We can be a bit of an impatient society.
If a page on the internet doesn’t load within eight seconds, we begin to wonder if our internet service provider is part of a huge conspiracy to steal our hard-earned money from us. If we’re in the drive thru of a McDonalds and it takes longer than two minutes from placing our order to driving away with our food as we shovel fries in our face like it’s an antidote to some kind of poison we’ve ingested, we swear we’ll never go back to such an establishment because of their poor service… you know… unless they bring the McRib back.
I honestly believe we don’t mean to be so impatient. We’ve just been conditioned into being a problem solving society and the quicker the problem is solved, the quicker we can go back to spending our free time looking at YouTube videos of kittens performing Lady Gaga songs. Twitter was basically invented because we can’t get our thoughts out quickly enough for the whole world to consume. Message boards and Facebook statuses weren’t quick enough. We needed to be able to enter 140 characters and hit send without having to wait.
Watch Twitter slow down some time during a big world or sporting event. People freak THE HELL out. They start cursing Twitter, eviscerating the horrendous technology and lack of server power. When the 2K Sports online servers are choppy or down, we wonder why we even own NBA 2K12 because the computer is apparently unworthy of our competitive fire. Hell, people were upset with the people from 2K Sports when they were forced to wait until rookies signed their rookie contracts once the lockout was over until they could insert them into the game.
We’ve become a hypochondriac society that immediately assumes the worst and instead of waiting to see if a child just naturally settles down, we pump them full of Adderall to put them in a deep sea of tranquility. Some kids are just a little crazier by nature. They have energy that they need to burn off by running around and getting into stuff. But we’ve become so intent on just focusing on ourselves, we don’t have the patience for the children to calm down. We prescribe placidity because it’s just easier on adults.
The reason for all of this impatience is we’re distracted so easily. Chances are half of the people who clicked this article never even made it to this sentence. They were distracted by something shiny. We see glimmering objects, lose our train of thought and just move on to our next toy or vice of choice.
Since 2007, the Timberwolves fans have been looking for shiny objects to distract us. Kevin Garnett was our lifeblood as basketball fans. He was perennially one of the best players in the NBA and something to hang our hat on when times were getting rough. As soon as he was dealt to Boston, we needed a distraction from the arduous process of rebuilding in the NBA.

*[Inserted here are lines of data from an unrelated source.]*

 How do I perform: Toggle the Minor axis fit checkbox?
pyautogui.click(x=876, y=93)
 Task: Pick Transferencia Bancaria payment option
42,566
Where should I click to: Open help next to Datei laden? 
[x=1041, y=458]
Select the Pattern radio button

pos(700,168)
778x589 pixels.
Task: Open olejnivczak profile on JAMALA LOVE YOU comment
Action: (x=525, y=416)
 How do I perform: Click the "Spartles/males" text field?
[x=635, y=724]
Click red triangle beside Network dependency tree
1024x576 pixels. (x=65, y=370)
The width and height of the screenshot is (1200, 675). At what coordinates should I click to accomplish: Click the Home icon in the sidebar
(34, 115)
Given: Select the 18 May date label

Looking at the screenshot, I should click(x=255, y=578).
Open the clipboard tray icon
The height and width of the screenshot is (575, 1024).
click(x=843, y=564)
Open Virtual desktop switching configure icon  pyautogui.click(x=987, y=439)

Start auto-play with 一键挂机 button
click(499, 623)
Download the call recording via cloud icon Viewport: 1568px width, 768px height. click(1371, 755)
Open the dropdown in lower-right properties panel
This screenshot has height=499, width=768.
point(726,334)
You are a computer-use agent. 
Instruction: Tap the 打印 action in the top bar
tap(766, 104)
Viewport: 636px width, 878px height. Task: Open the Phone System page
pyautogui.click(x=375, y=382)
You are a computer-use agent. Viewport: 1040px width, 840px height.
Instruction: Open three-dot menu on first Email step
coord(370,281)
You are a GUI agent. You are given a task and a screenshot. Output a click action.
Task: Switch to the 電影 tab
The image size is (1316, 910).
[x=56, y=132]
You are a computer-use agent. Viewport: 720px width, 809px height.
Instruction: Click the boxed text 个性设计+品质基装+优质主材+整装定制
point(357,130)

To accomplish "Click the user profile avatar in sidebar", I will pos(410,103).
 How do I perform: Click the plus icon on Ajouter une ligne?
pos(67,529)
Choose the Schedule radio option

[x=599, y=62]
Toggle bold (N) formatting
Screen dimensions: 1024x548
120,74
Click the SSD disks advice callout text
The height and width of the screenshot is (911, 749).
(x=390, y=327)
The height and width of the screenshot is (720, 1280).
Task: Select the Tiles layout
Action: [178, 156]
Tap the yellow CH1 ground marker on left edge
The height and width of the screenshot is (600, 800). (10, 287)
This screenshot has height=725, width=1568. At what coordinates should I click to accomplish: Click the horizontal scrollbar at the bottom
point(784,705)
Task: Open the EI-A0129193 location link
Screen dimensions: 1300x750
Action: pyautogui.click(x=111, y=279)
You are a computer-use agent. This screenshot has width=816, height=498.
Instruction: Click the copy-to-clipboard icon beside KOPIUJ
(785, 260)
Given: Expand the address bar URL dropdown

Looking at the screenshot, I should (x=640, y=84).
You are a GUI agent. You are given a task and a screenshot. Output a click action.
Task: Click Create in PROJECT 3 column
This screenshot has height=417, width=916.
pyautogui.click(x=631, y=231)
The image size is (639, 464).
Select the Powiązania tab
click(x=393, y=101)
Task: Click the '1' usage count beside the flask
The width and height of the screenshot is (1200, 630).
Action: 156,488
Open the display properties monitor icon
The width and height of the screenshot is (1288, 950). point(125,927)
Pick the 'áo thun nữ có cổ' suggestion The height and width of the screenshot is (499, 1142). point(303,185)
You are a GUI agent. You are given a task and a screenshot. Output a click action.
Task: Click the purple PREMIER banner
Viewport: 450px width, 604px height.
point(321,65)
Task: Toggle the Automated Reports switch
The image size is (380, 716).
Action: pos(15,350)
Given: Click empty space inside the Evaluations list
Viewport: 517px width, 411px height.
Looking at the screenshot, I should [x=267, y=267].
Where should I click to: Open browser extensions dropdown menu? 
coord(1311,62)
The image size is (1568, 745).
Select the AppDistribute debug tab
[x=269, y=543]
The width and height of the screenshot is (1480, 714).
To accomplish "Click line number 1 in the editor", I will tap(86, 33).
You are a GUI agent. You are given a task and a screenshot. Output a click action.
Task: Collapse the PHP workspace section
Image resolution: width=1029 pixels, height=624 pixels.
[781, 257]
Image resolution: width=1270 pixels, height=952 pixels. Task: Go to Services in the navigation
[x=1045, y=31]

Al Jefferson was not shiny. Have you seen him play basketball? It’s not that he’s bad because he’s really not. He’s just boring as hell to watch play basketball. By the third pump fake, you’re starting to thumb through a magazine. By the eighth pump fake, you start looking up the rule for how long a player can have his back to the basket before it’s a violation. By the 13th pump fake, you’re out cold. Al Jefferson was young and produced fun stats, but he’s basketball tryptophan.
We tried to talk ourselves into Randy Foye being shiny. We tried to talk ourselves into Corey Brewer being an exciting new thing. We waited for Kurt Rambis to force himself into seeing that Kevin Love was the shiniest thing we’ve had since KG was prowling the court. Until Love broke out as the best rebounder in the NBA last season, there was not a whole lot of fun that could be had for us while watching a Wolves game.
Now? We’ve got Ricky Rubio finally dribbling through our Skyway and Derrick Williams waiting to pounce on any lobs tossed toward the rim.
We don’t need to find distractions around the game. We won’t be waiting to see if we make it on Kiss Cam. We won’t be trying to win a Dougie contest when the jumbotron pans to us (okay, we’ll still do that). Wolves fans finally get to enjoy the action on the court.
During this rebuilding process, we’ve been trying to be patient. However, the way our society has (d)evolved over the last 10 to 20 years, that patience has been tested like you can’t believe. We’ve been the butt of Kahn jokes, point guard jokes, and mathematically eliminated by September jokes. We’ve been praying that Jonny Flynn will get it or Darko Milicic will figure out he can’t make his left-handed hook.
Sitting through four years of soul-crushing and questionable rebuilding practices are quickly vanishing with each Love double-double, Rubio behind the back pass, and Derrick Williams baptism at the rim. We finally have Rick Adelman, A REAL COACH, guiding the process. There is no more waiting for Kevin Love to get minutes. There is no waiting for Ricky Rubio to want to play here.
There is no more waiting, period.
We want our franchise turning the corner and we want it NOW.
After attempting to be patient for so long, it looks like our golden goose is finally shipping.